● Exercise goal
Drop the pictures and repeat exactly from the "Task: Go to Supply Chain Finance menu item" line down to the last line of the entries below.

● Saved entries
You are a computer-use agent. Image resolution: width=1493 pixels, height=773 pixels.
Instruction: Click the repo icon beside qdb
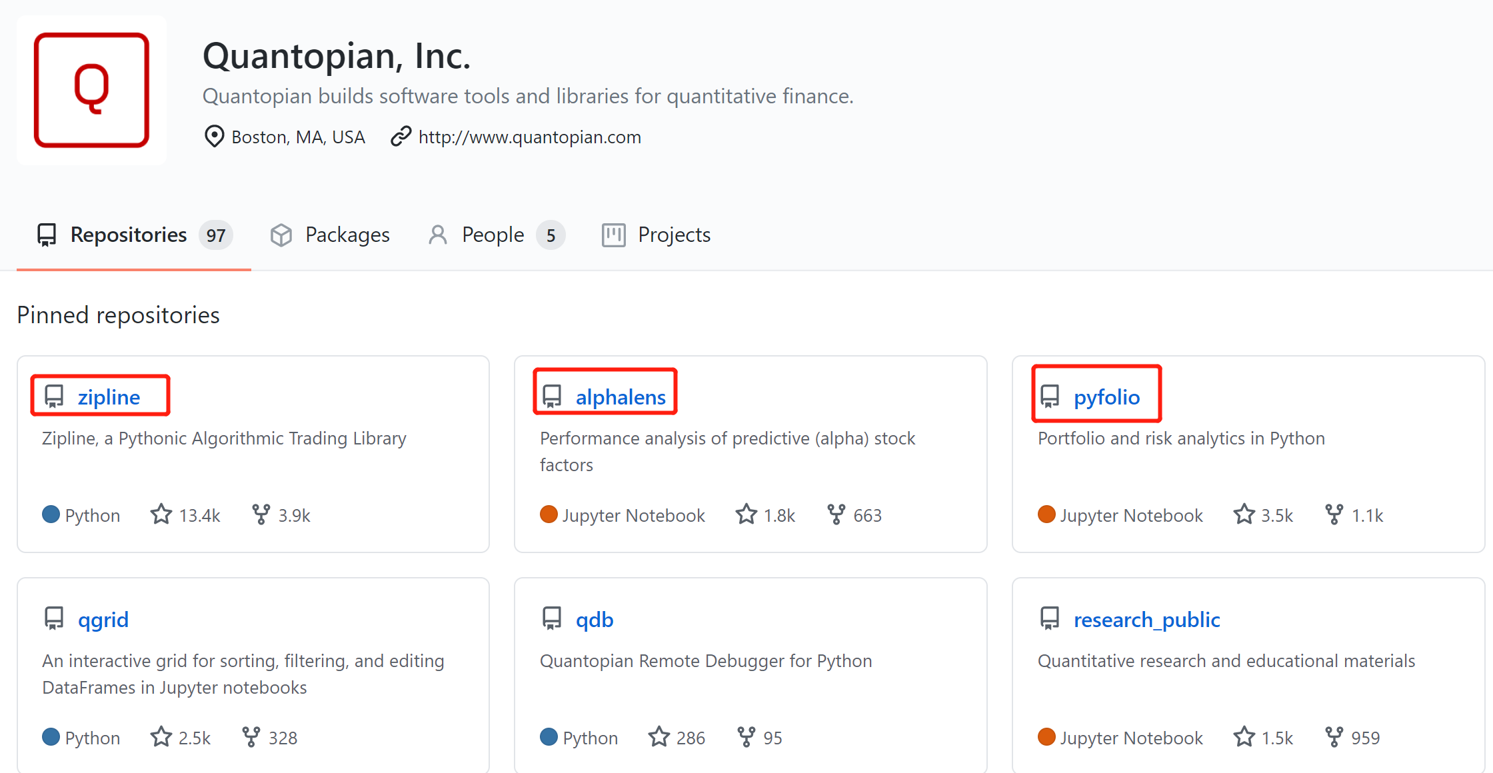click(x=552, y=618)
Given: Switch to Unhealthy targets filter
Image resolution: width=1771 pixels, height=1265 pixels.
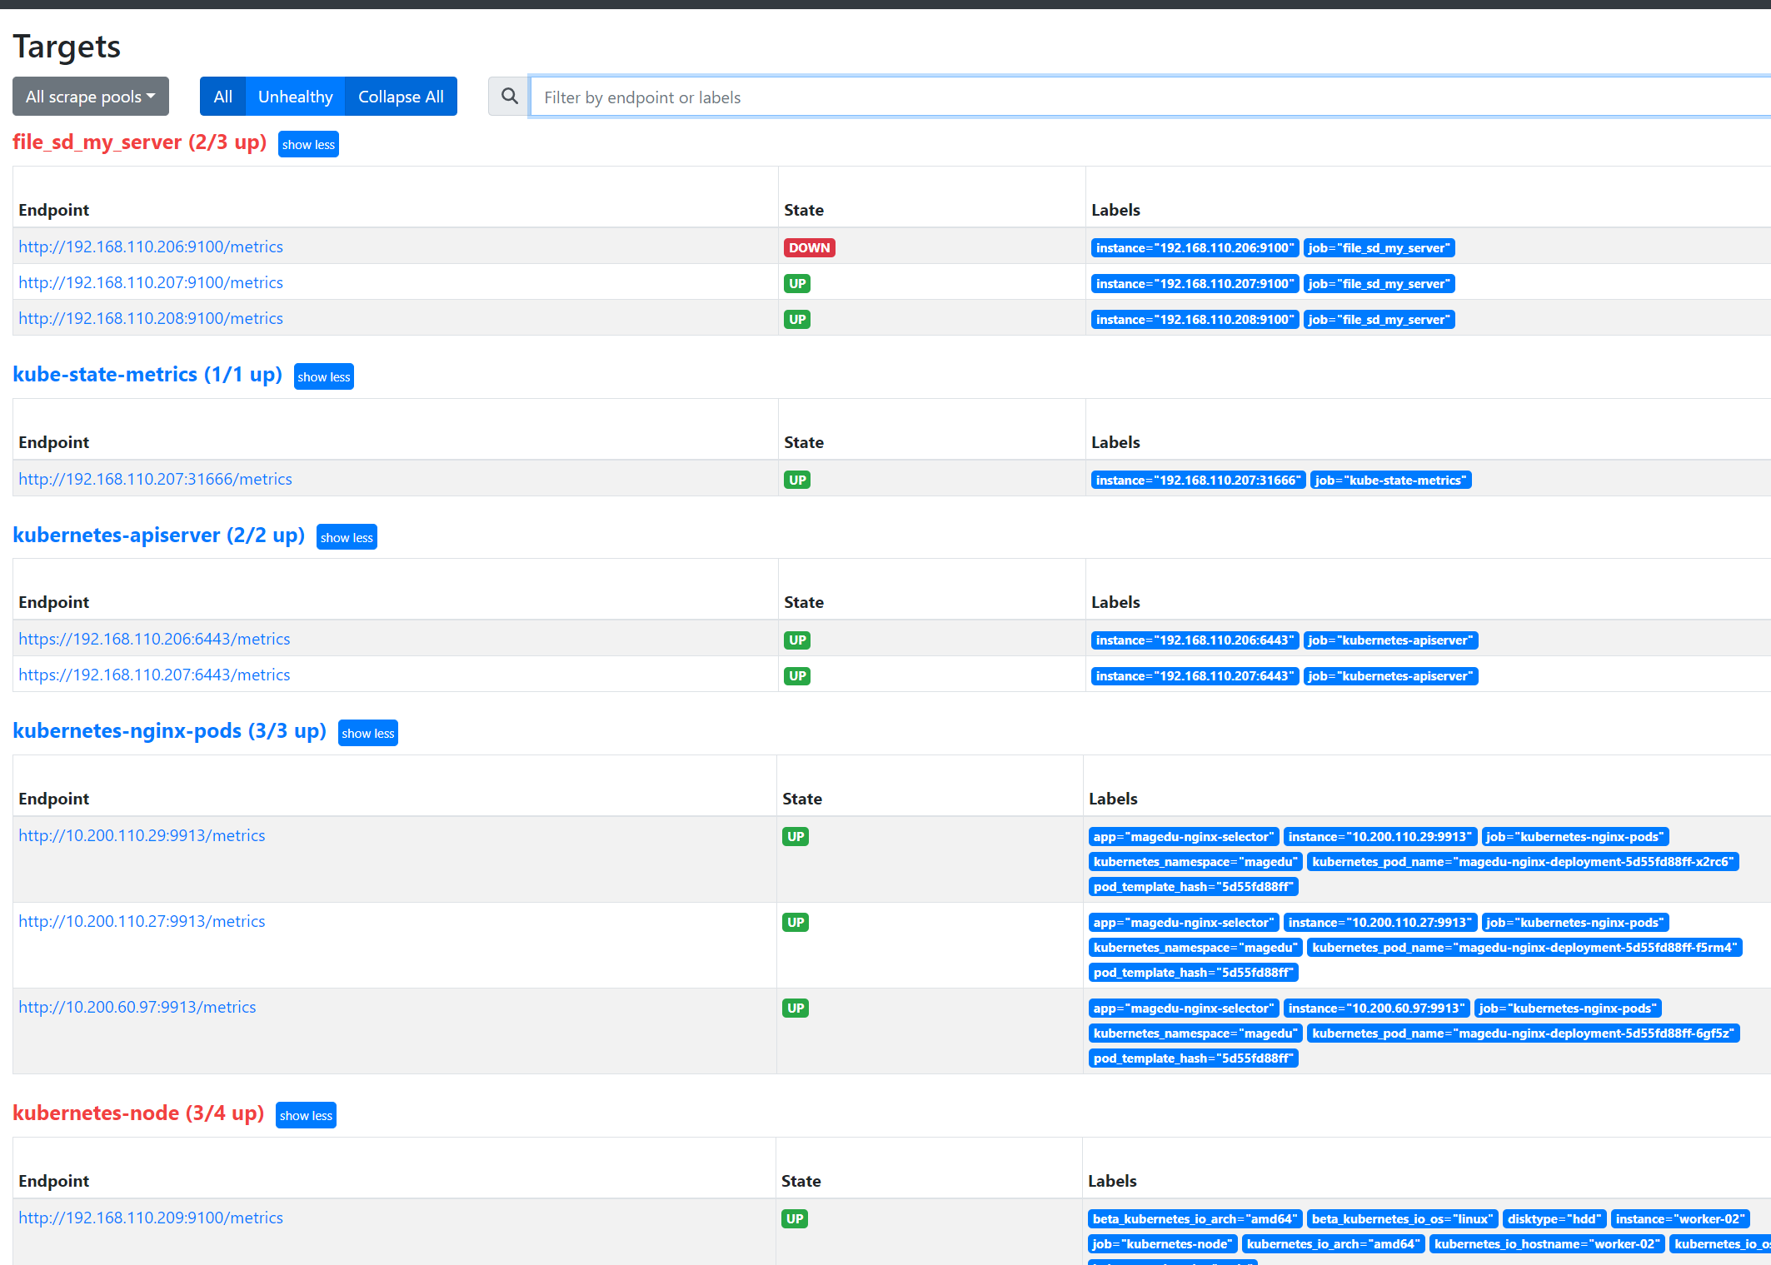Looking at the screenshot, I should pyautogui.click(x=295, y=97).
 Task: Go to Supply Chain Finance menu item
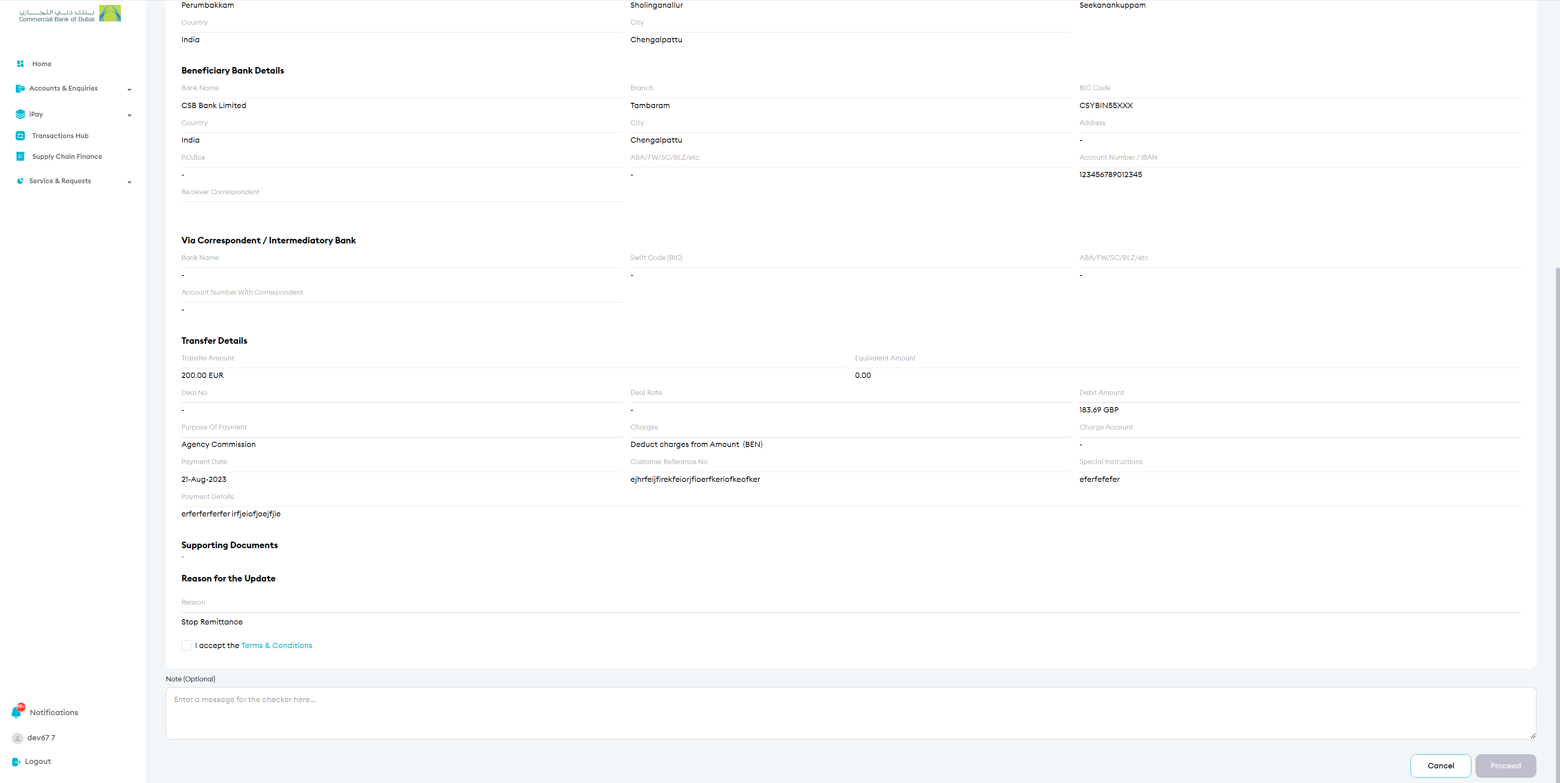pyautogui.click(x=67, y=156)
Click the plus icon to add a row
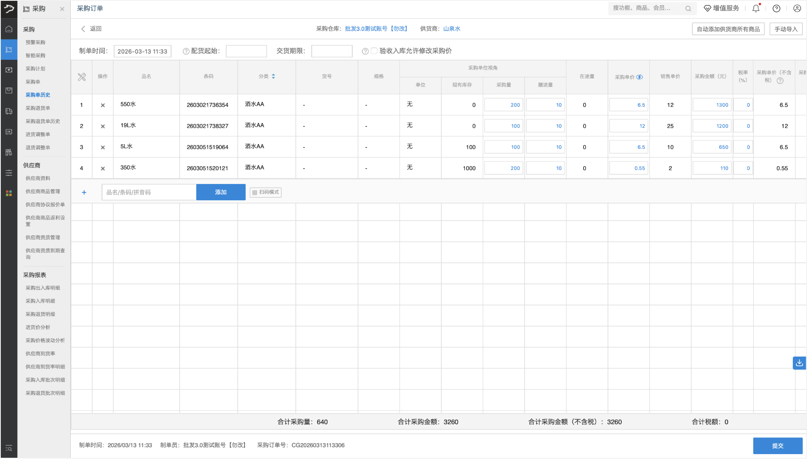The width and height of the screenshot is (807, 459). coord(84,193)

● Solution
 Task: Go to Supply Chain Finance menu item
pyautogui.click(x=67, y=156)
Click the plus icon to add a row
The width and height of the screenshot is (807, 459). coord(84,193)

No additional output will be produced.